This is a public reply to a private email on the topic. It seems relevant to
share with everyone. The question was:
> Now, can we tell the difference between the student taught by the untaught, and those for whom this procedure doesn't work? OR, how can we entice students into becoming those
'taught' students?
1. You are asking how to select or entice the students. My course is required,
so neither the students nor I get any choice, other than their seeking the
degree in the first place.
2. Maybe part of the answer is to better select or entice the "tutorers".
Incentives like money, status, non-cash benefits come to mind.
3. How to tell active seekers from others (passive, resistant): One rough cut
is to make make something optional (project, materials) and see how far they
run. Actions speak louder than words.
4. What I claim, and try hard to practice, is that people become involved when
you "sell" skills, knowledge, and education. I try hard to show excitement
about what I teach (this is really good stuff, this is really interesting, I
hope you will like our topic tonight, because I think that it is really
important and neat stuff) and a little bit of self-interested benefit (this
module is new topic that is going to be big in the next few years, so you will
be ahead of the crowd; be sure to mention that you have studied this when you
interview for a job; some people have made a lot of money doing what we have
been talking about, you can to if you really dig into it). If and when the
passive and resistant students see others get interested and actually attend to
the subject matter, they become more active learners and start seeing and
seeking to learn more.
5. It may be sound trite, but every human is born an active, seeking, learner.
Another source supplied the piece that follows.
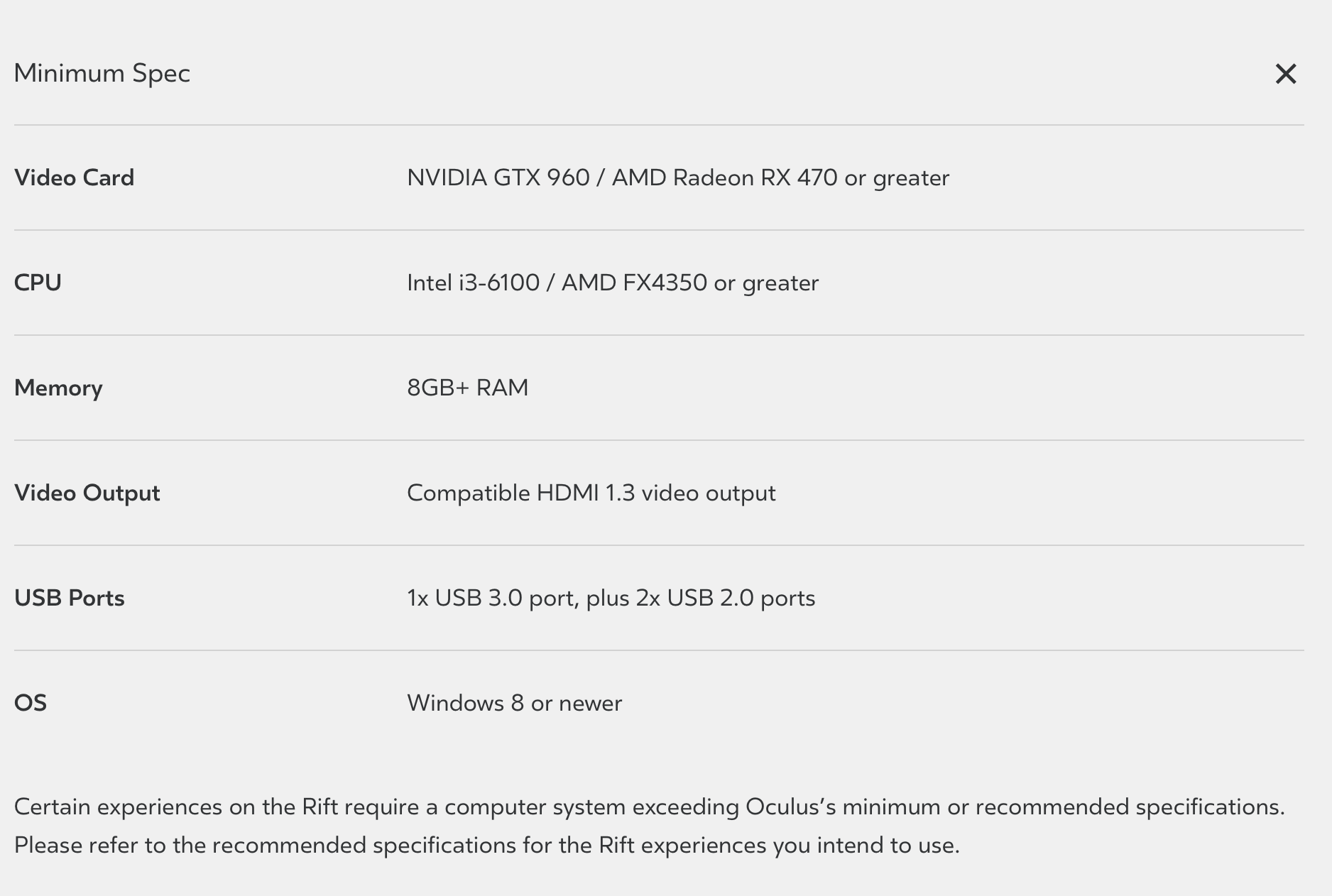Click the Compatible HDMI 1.3 video output text
The width and height of the screenshot is (1332, 896).
click(591, 493)
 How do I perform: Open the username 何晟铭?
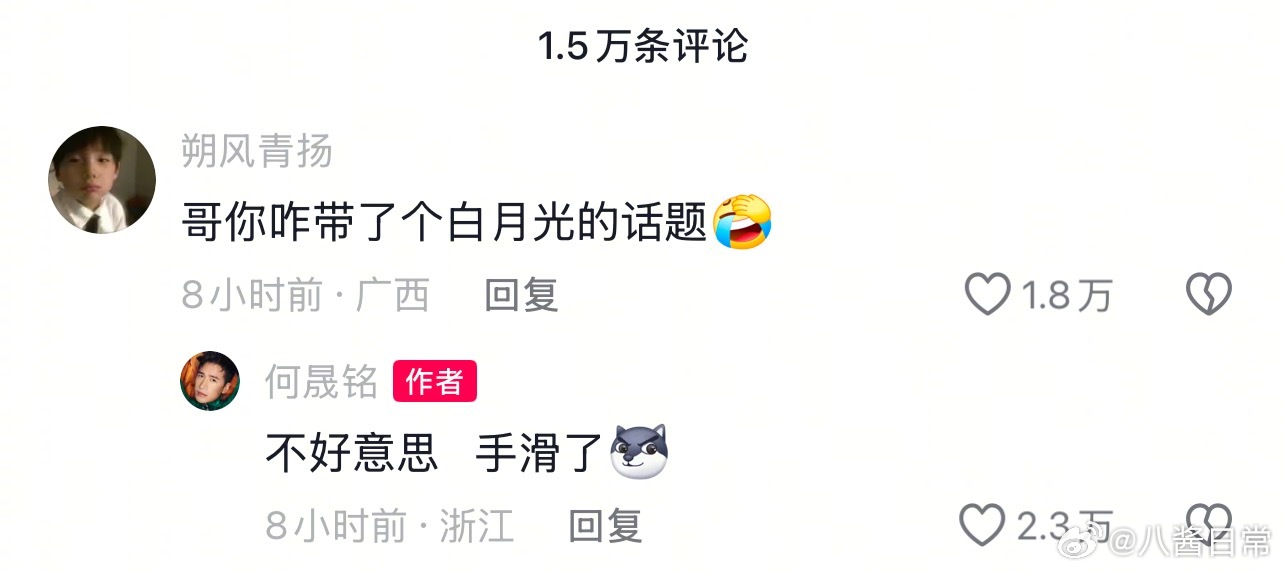click(322, 381)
I assume that many have been turned off or turned around somewhere along the
way. So part of my job is to encourage and cheer along those who have been
discouraged, to try to get them back on track, build confidence, etc. In
addition to the obvious person to person coaching (mostly positive feedback in
class and margin notes on papers), it seems to help to point out that there is
a "safety net" in the classroom that they won't have in the real world, so now
is the time to try to overcome weaknesses, shyness, assertiveness, etc. and
speak out and participate in class discussions, etc. Once they get active as
learners, the "teaching" job gets easier.